Several studies have compared the analgesic efficacy of the nonselective NSAIDs and the COX-2-specific NSAIDs in the management of acute pain. A review of six randomized controlled trials compared the efficacy of rofecoxib to maximal recommended doses of nonselective NSAIDs (naproxen 550 mg or ibuprofen 400 mg) in treating postoperative dental pain (54). Total pain relief over the 9-hour postoperative period was similar for 50 mg rofecoxib and the maximal analgesic doses of the nonselective NSAIDs. Another study evaluated the analgesic efficacy of rofecoxib 50 mg vs ibuprofen 400 mg in the treatment of acute dental pain (55). Although there was no difference in the level of analge sia achieved, patients who received rofecoxib maintained analgesia for a significantly longer period.

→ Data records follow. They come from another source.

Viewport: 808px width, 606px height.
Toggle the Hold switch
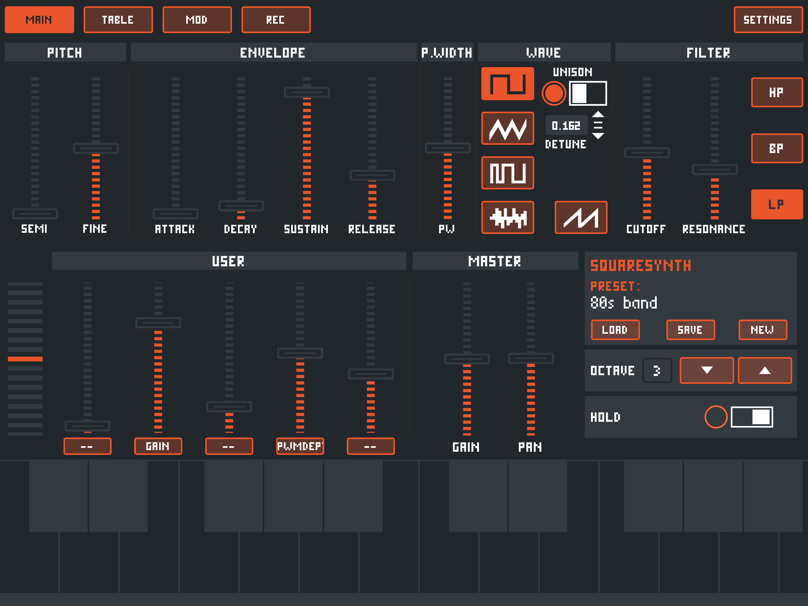[x=752, y=417]
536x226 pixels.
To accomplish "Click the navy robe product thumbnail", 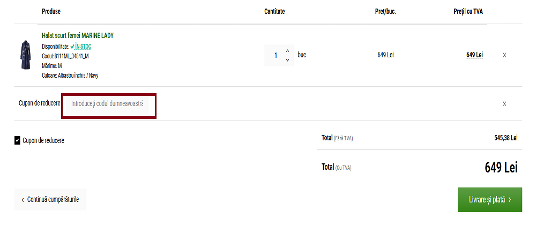I will coord(25,55).
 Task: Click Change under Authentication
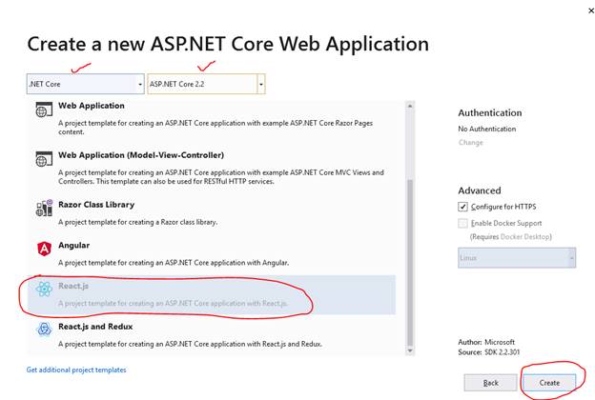coord(470,143)
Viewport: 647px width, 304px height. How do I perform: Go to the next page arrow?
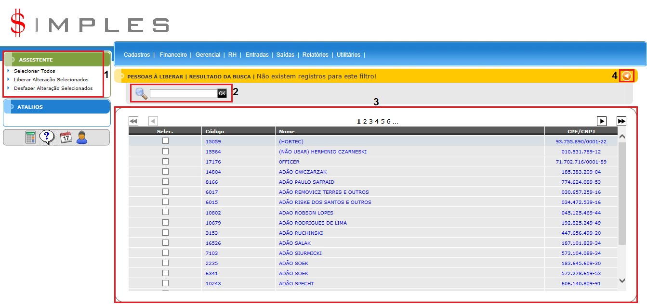point(602,121)
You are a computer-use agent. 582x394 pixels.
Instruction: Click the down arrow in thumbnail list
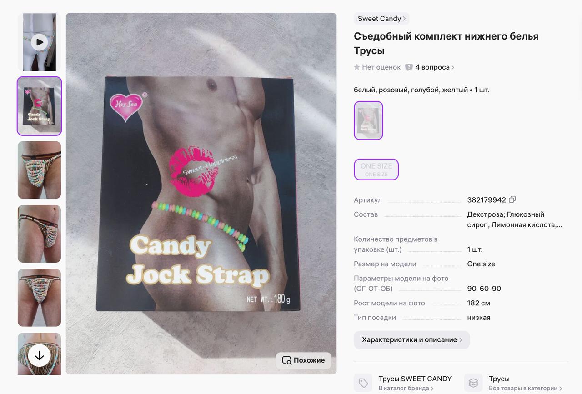[39, 355]
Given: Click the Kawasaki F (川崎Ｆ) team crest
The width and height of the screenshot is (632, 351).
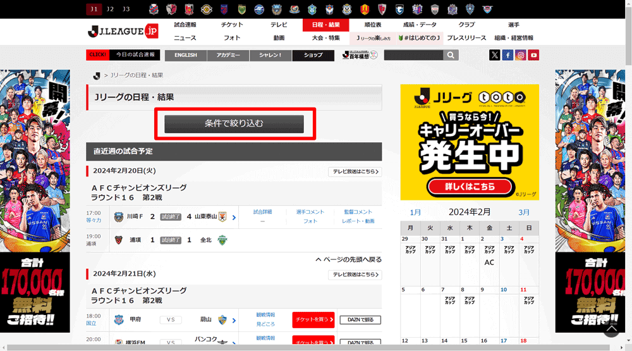Looking at the screenshot, I should pyautogui.click(x=118, y=217).
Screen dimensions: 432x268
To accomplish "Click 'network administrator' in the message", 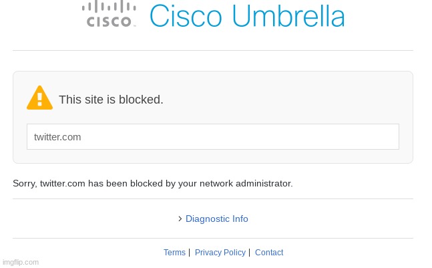I will (x=246, y=184).
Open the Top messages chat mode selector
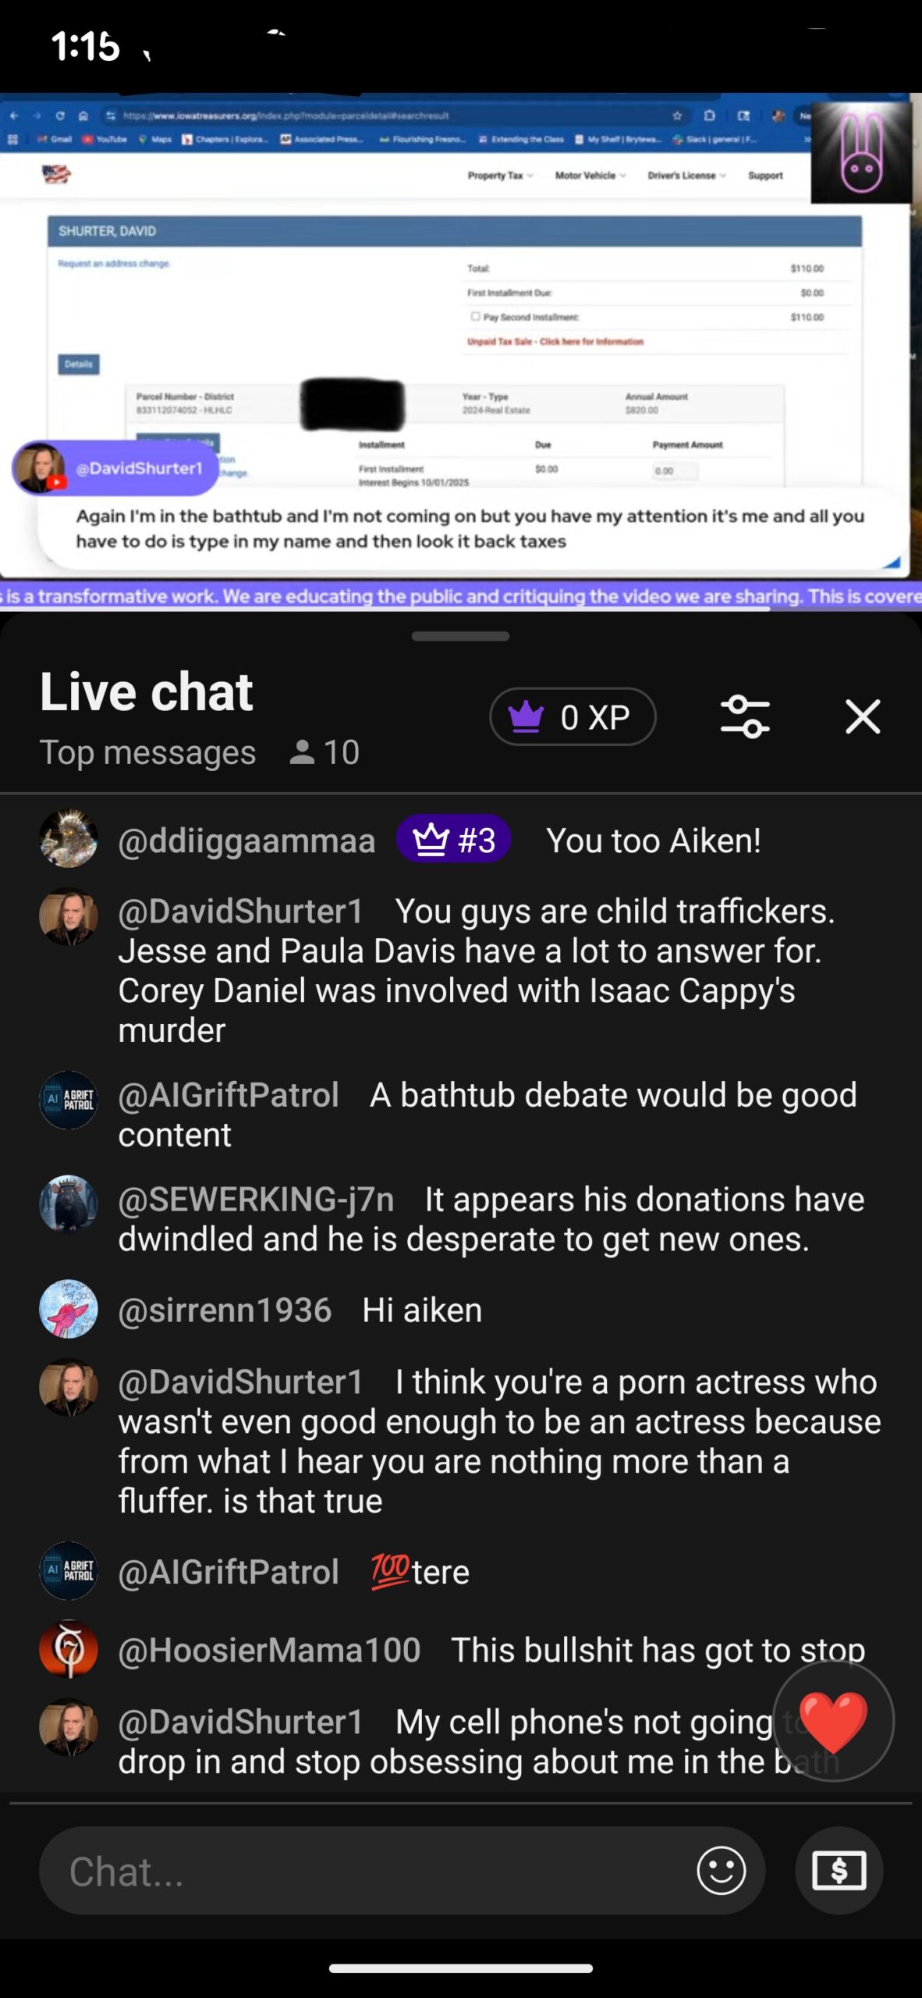This screenshot has width=922, height=1998. 147,752
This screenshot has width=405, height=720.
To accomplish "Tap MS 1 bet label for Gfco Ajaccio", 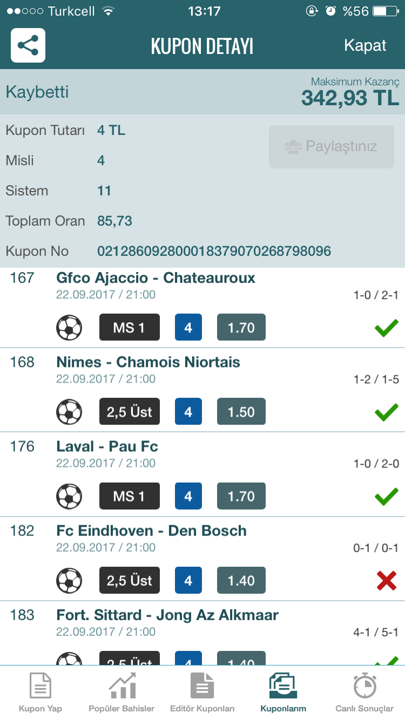I will [130, 328].
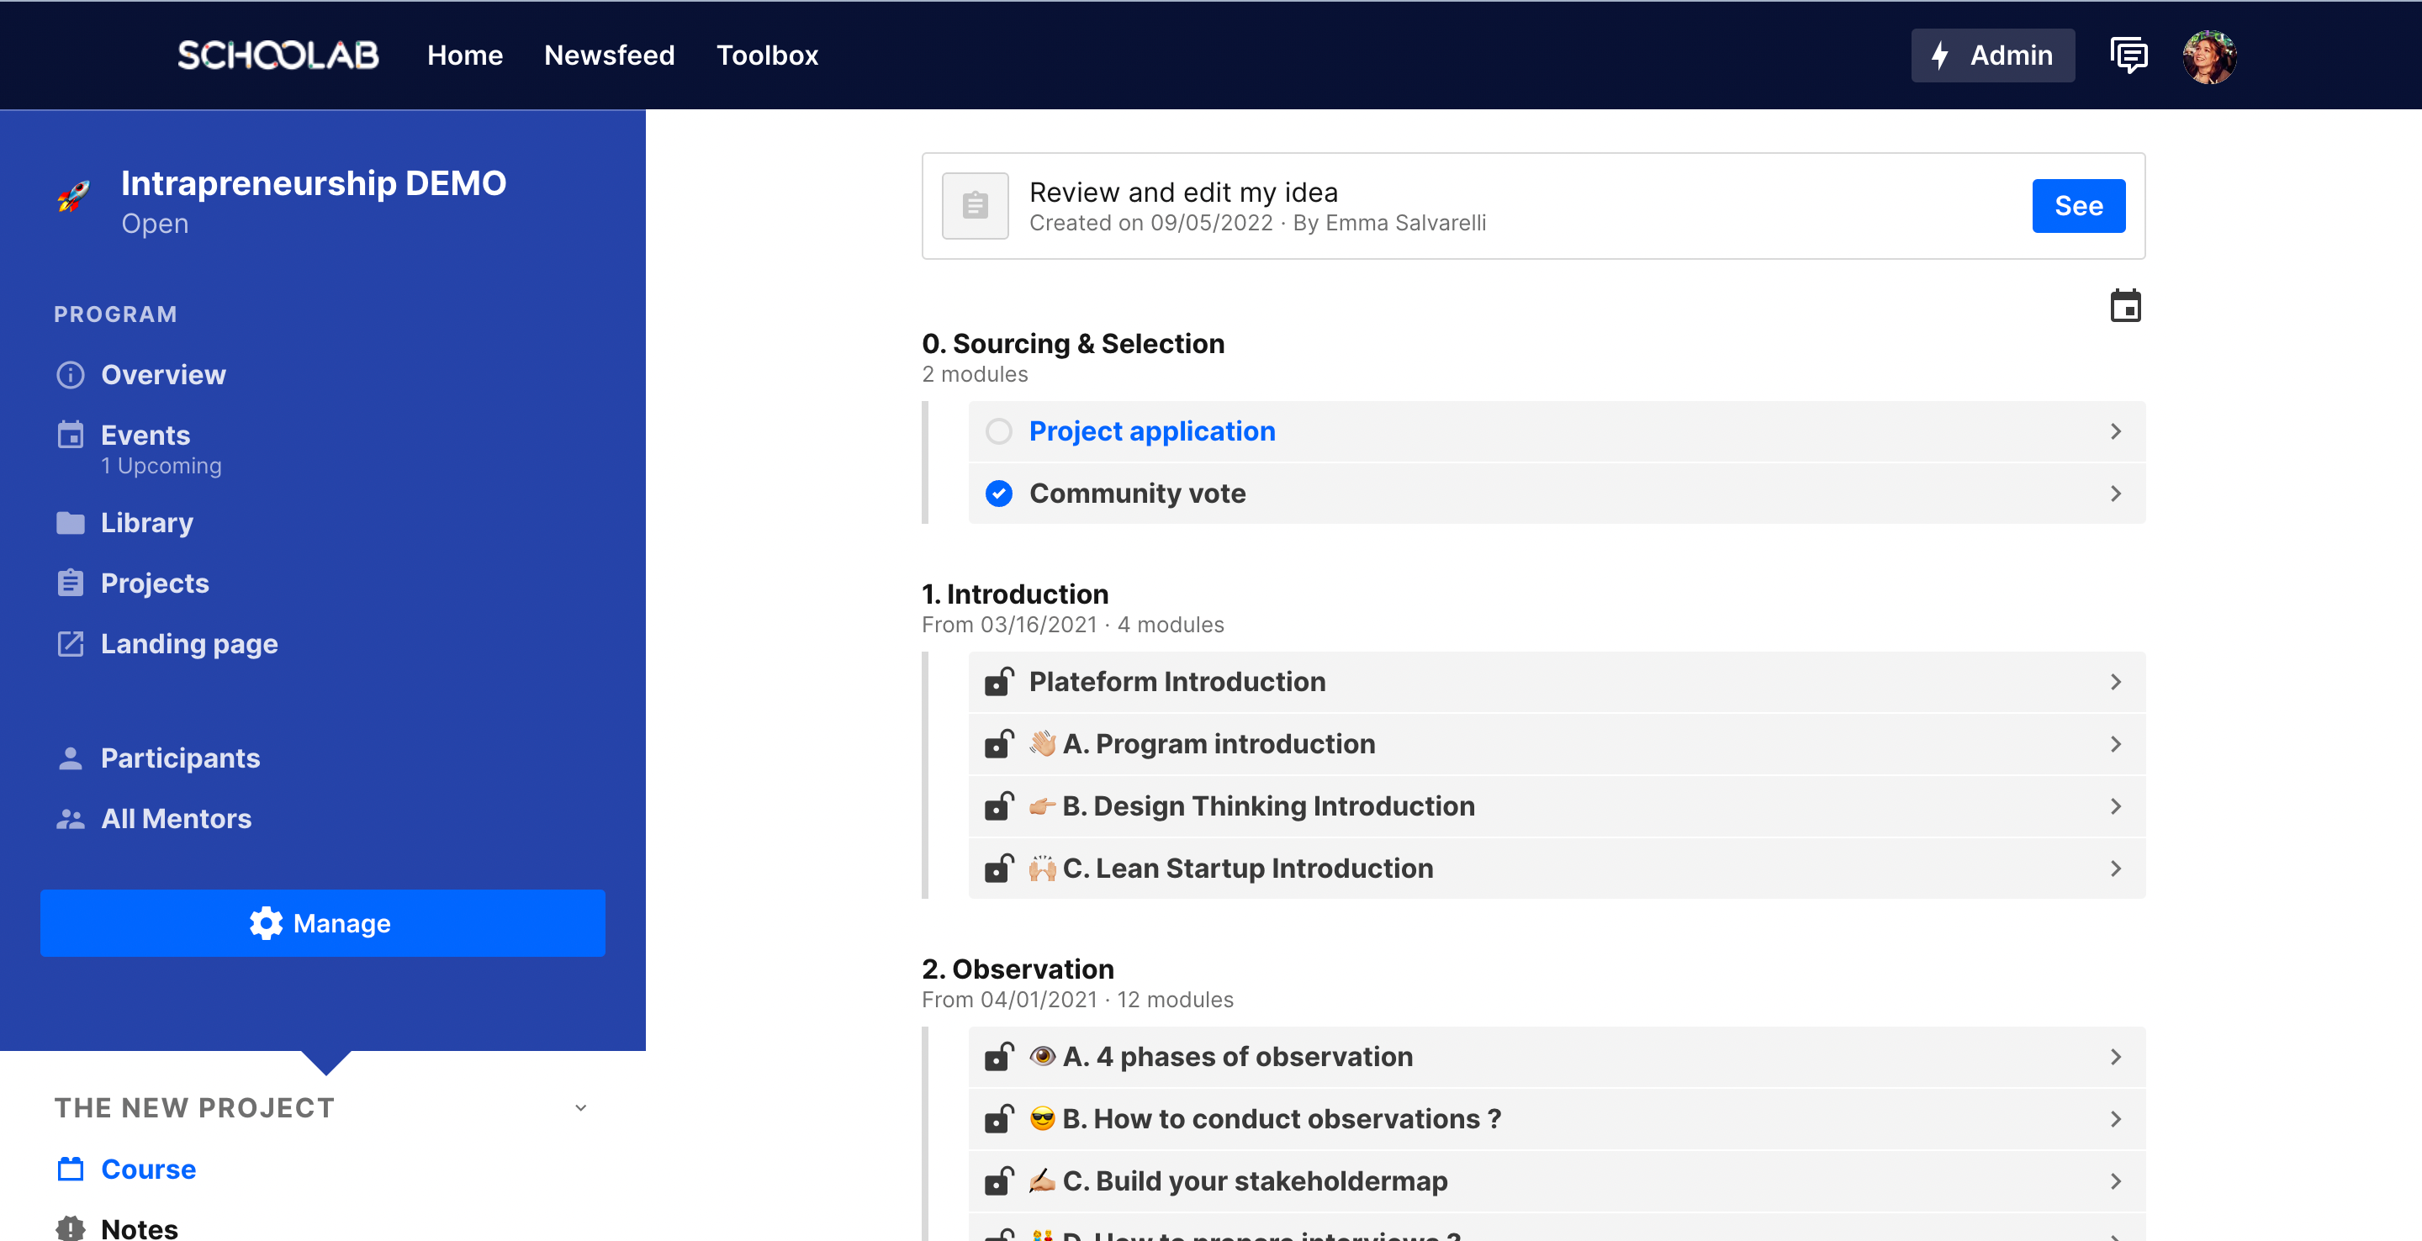The height and width of the screenshot is (1241, 2422).
Task: Click the See button for Emma's idea
Action: click(x=2077, y=204)
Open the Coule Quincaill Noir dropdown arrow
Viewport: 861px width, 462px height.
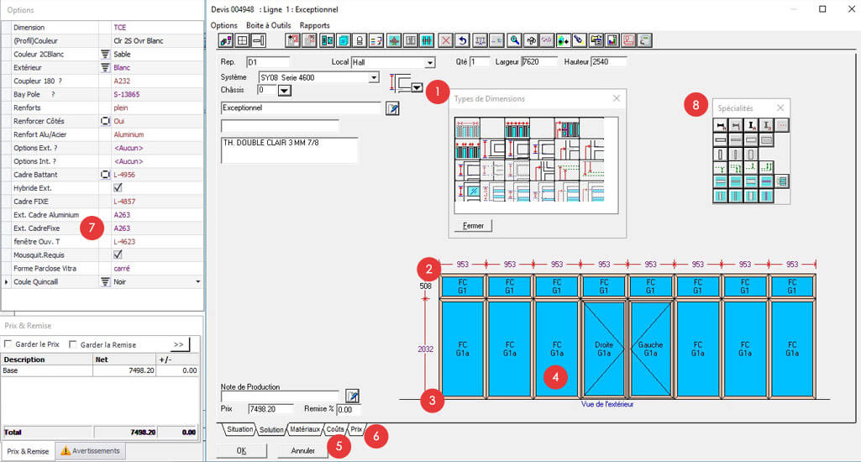point(198,282)
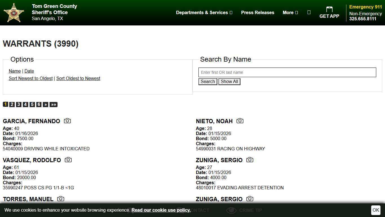
Task: Go to warrants page 2
Action: pos(12,105)
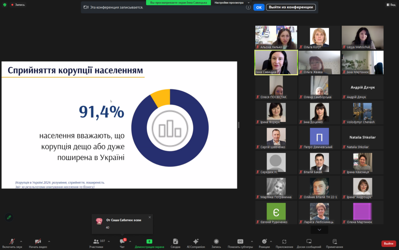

NSAID agents have been effective in the treatment of mild-to-moderate chronic pain, particularly for those conditions associated with inflammation. The majority of prescriptions written for NSAID therapy in older adults are for the treatment of arthritis pain or inflammation. Historically OA was not considered an inflammatory process until the disease reached an advanced stage; however, others have suggested that OA may be associated with local low-grade inflammation (56-58). The guidelines developed by the APS for the management of pain in OA do not acknowledge the superiority of NSAIDs (selective or nonselective) compared to acetaminophen for OA pain relief (33). Guideline recommendations are to use a COX-2-selective NSAID for patients with moderate-to-severe pain or inflammation as the first analgesic choice and for patients who have not received relief with acetaminophen 4000 mg per day unless the patient is at significant risk for hypertension or renal disorder (use any NSAID cautiously in these situations). Nonselective NSAIDs should only be considered if the patient is not responsive to or not able to take COX-2-selective NSAIDs or acetaminophen up to 4000 mg per day and may require cytoprotective therapy (i.e., misoprostol or a proton pump inhibitor [PPI]) if the patient is at high risk for gastrotoxicity.
The APS guidelines for the treatment of pain in RA are very similar to those for OA. Drugs that are disease-modifying agents in RA that also reduce pain are considered the drugs of choice. However, COX-2-selec-tive NSAIDs should be used if additional analgesic or anti-inflammatory agents are needed; the same precautions and provisions listed above should be followed.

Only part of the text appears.